The thing is I am not sure how long it would take to get my name check clearance so I am thinking of CP.
That is exactly why I said in the above post that that's the one thing you can do and who knows? may be name check gets cleared and if your PD is current and all stars are aligned well they may call you for interview for GC even before your H1 interview (although this is not very likely to happen!) but it would not hurt.


Another thing is that I am on unpaid leave for last 3 months. My company let me worked for first 6 months remotely but then asked me to take unpaid leave. Would it be an issue when I go for interview for CP.


Entirely unrelated question. To make it clear, let me ask you: Were you IN US during that 3 months unpaid leave and you were on H1?? in that case you were out of status for those three months. If that is the case, that might come in your way if they notice it. They may even deny H1 stamp on that basis. and they can raise that during CP interview as well. Talk to your lawyer. If this is the case, it may be safe to go through the route of first getting H1 stamp, come to US and file 485. (once you enter on a valid stamp, all prior out of status violations are sort of forgiven and so they will not create any problem at 485 stage)

Let's assume that if I get interview for CP after a year, wont they ask that I am not working for my current company so why are they doing CP for me.

You dont have to be working for the sponsoring employer at the time of either 485 approval or at the time of CP approval. All you need to have is a letter from employer that says, they will hire you permanently for the job described in your PERM on a permanent basis. That's it. And you and your employer should have good faith intention to do so once GC is approved. GC is for the future job.
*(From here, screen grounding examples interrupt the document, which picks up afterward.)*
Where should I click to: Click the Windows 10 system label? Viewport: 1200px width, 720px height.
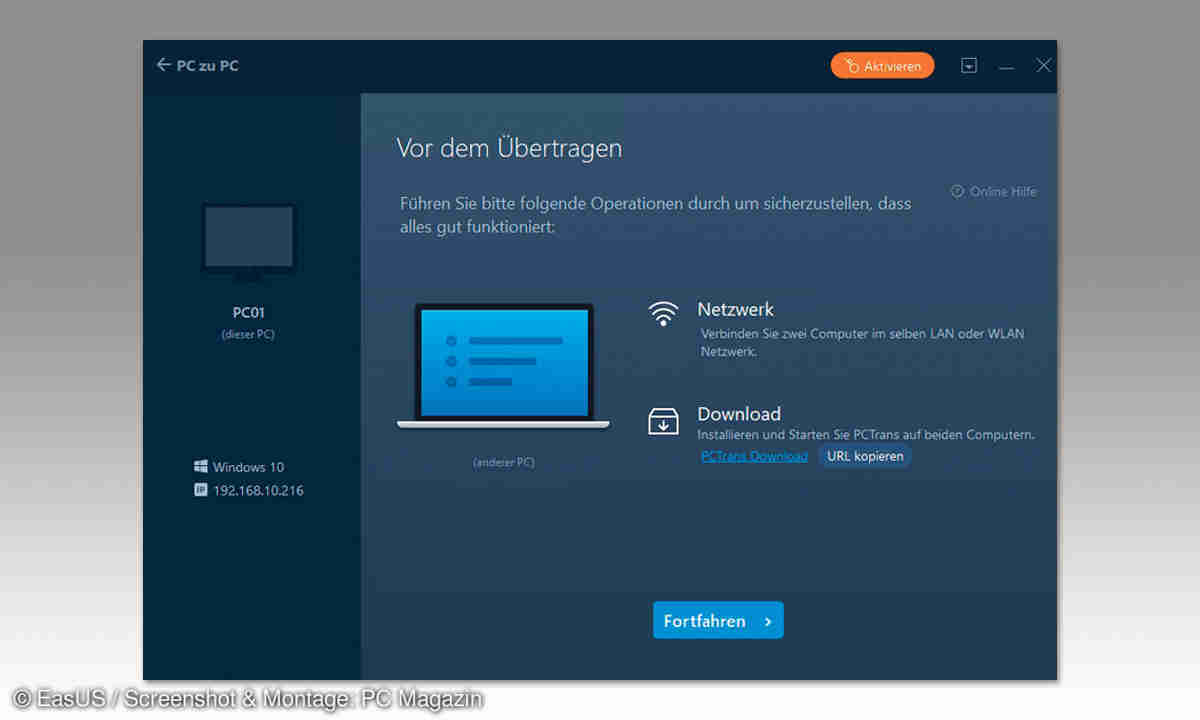coord(248,467)
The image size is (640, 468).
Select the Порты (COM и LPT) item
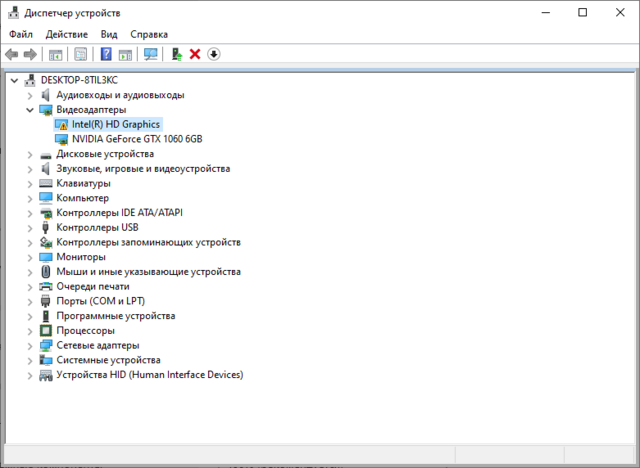pos(102,301)
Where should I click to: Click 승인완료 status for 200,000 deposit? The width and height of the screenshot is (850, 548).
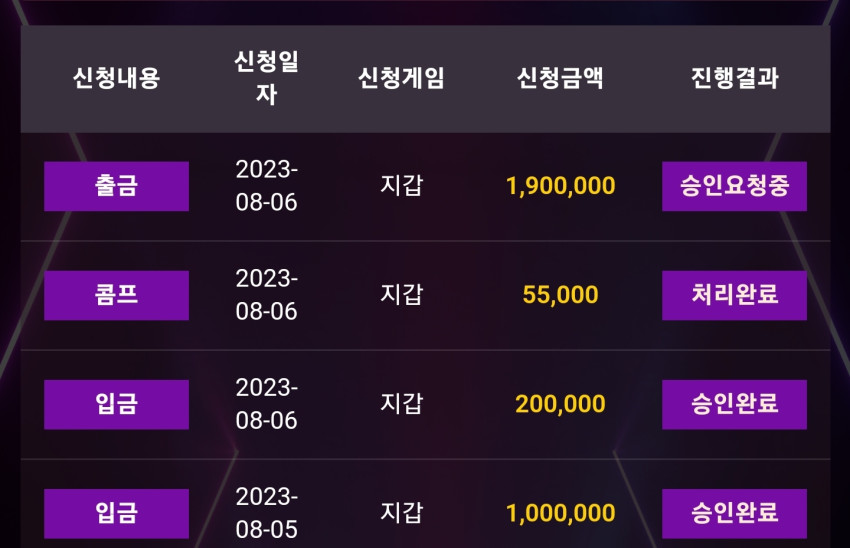coord(735,404)
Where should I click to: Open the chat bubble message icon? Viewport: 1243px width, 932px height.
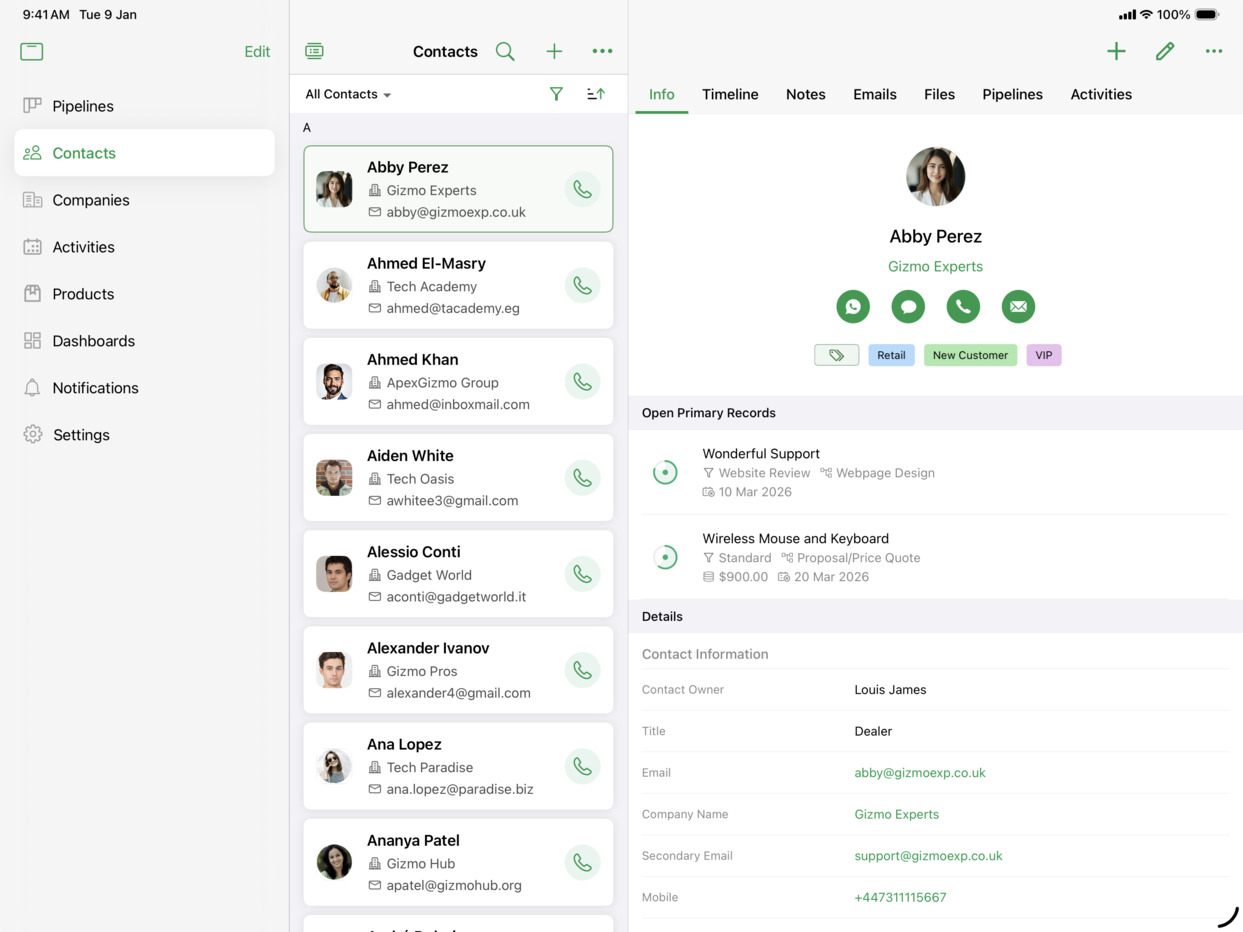click(908, 307)
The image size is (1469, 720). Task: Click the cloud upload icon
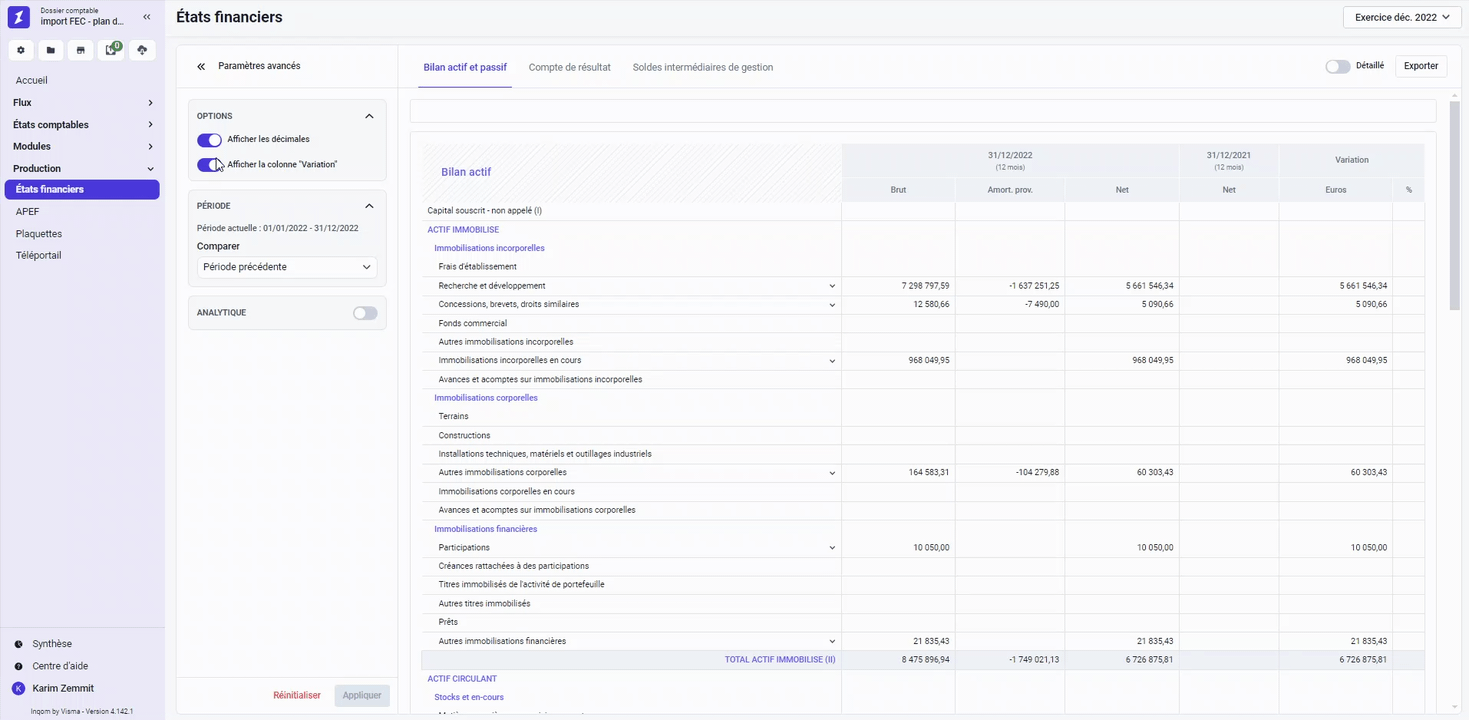click(x=142, y=50)
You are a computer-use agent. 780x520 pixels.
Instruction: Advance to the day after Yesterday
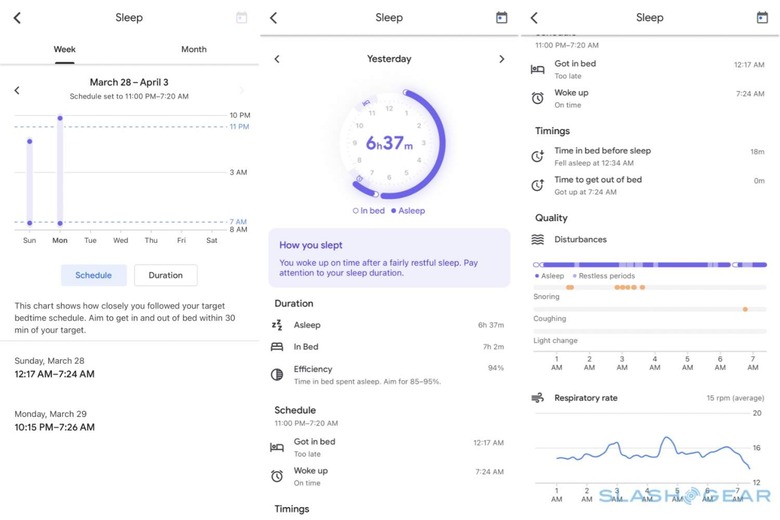[502, 59]
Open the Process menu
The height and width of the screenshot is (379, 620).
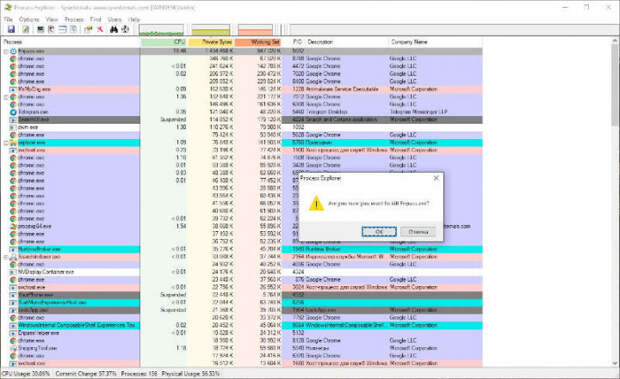74,19
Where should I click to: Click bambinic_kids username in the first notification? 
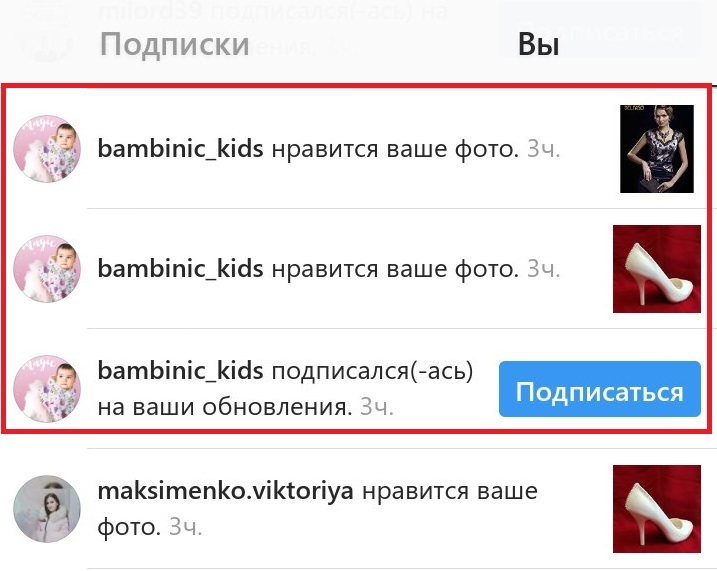(180, 149)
And one more thing how long does it take generally to get interview once a person has applied for CP ??

I dont know the precise answer to this question. I think once they receive notification from DOS (which by itself takes few months); they do name check, local police clearance etc and once those things are in line, and your PD is current they will call you for the interview...this may be few months.

Good Luck.



deepakjain11-16 06:40 PMAs has been discussed and responded to a million times on this forum, the answer to this question is, when you enter on an AP, your immigrant status changes to parolee, but your H1B continues to be valid as a work authorization document and you can still use it to work for the same employer.

Thanks...

Here you go:

If you use AP to reenter, you will no long in H1B status, and you will be a "parolee", but you may still work under the authorization of the original H1B term for the same employer; at the end of the period, you may apply to extend the H1B and then you will get your H1B status back....Sounds not logical, but this is current the CIS interpretation of the regulation.

If you lose H1B, your dependent may no longer on H4; you may keep working for same firm without using EAD until the end of current H1B but you need let employer know that you enter with AP.

Please consult a immigration lawyer and get clarification, above is the reply I got from my lawyer when I told him about using AP while re-entering US.